The Effect of Marketing Breadth and Competitive Spread on Category Growth
研究了行业层面的营销活动如何通过营销广度和竞争分散度两个维度影响新产品品类在不同生命周期阶段的需求增长,发现两者对品类增长有不同影响。
Understanding the patterns of demand evolution for a new category is important for firms to effectively manage capacity planning, market and service operations, and research and development. Our objective is to analyze how marketing at the industry level affects the evolution of primary demand in different stages of the product life cycle. We characterize the aggregate marketing activities in two constructs: marketing breadth and competitive spread. The first construct reflects the spread of spending across different marketing instruments at the industry level, and the second construct reflects the spread of spending across different firms . Though both constructs are related to the spread of spending within a category, we find that they have qualitatively different effects on category growth. An econometric model making use of the hierarchical nature of time observations within countries is estimated for each category.

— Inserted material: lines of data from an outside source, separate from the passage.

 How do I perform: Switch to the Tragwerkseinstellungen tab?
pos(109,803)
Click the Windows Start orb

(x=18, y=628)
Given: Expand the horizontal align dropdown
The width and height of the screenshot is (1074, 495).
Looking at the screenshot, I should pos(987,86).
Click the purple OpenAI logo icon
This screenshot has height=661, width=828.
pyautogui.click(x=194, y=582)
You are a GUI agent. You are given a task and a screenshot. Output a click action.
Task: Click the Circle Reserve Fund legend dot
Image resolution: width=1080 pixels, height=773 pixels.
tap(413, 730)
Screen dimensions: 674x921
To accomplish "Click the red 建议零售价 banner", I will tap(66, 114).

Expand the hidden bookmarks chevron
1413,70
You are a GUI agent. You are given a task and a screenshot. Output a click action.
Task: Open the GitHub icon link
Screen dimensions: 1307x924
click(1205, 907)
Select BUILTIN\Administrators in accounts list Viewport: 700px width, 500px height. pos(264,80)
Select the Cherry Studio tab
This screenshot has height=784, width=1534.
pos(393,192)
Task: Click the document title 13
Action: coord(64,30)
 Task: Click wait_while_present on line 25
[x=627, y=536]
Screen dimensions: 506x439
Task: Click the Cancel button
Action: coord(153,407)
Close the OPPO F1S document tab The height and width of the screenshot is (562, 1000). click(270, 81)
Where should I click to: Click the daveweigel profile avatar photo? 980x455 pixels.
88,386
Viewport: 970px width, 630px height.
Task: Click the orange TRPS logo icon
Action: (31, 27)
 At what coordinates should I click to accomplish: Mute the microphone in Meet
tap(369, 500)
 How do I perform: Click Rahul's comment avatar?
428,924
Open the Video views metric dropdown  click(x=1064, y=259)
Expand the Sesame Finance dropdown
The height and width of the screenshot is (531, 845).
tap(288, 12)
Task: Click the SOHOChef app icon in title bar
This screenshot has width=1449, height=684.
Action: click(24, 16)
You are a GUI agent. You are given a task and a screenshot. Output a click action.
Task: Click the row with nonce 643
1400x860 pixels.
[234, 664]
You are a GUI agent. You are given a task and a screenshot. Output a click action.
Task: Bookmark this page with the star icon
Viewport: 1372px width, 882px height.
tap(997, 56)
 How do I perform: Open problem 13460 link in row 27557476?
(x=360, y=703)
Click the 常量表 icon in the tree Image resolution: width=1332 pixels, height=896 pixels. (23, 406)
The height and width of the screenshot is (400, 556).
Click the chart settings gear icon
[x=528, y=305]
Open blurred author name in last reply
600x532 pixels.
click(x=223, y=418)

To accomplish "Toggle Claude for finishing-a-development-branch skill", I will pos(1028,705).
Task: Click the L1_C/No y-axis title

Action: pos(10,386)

First, we find that high degrees of spending breadth impede market growth when the number of competitors is small (the category is young) but accelerate market growth when the number of competitors is higher (the category is maturing). Second, we find that high levels of competitive spread decrease category growth when spending levels are relatively low. However, as spending levels increase, the negative effect of competitive spread on demand growth all but evaporates.